ABOUT THIS TASK: Scan the records that follow, and whenever a line has the word "screenshot", copy it.

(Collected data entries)
····················

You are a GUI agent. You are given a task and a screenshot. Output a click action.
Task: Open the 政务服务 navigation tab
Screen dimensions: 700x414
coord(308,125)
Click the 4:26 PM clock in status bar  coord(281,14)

····················

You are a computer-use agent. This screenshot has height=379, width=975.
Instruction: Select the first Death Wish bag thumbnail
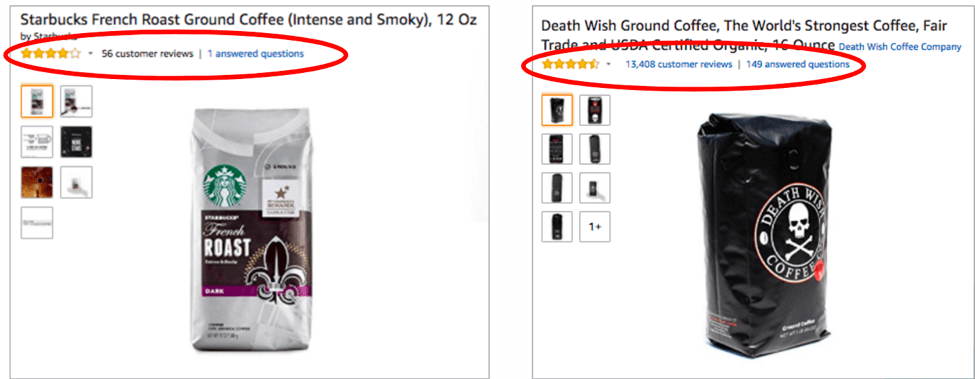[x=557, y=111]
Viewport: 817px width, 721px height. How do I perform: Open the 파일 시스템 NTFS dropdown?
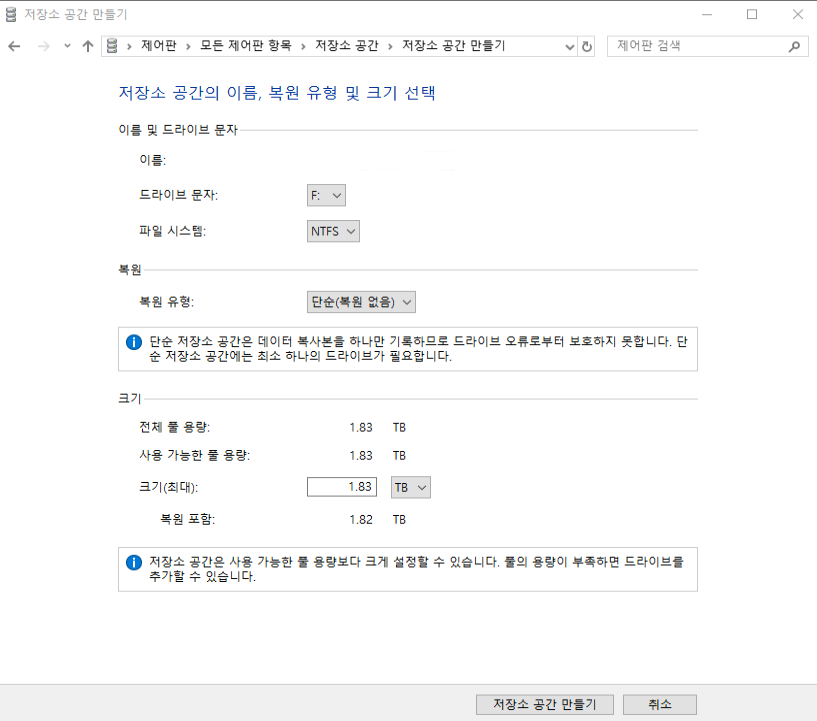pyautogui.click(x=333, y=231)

····················

RESULT OF THIS EXERCISE:
You are a GUI agent. You are given a task and a screenshot. Output a click action.
You are a computer-use agent. This screenshot has height=379, width=975.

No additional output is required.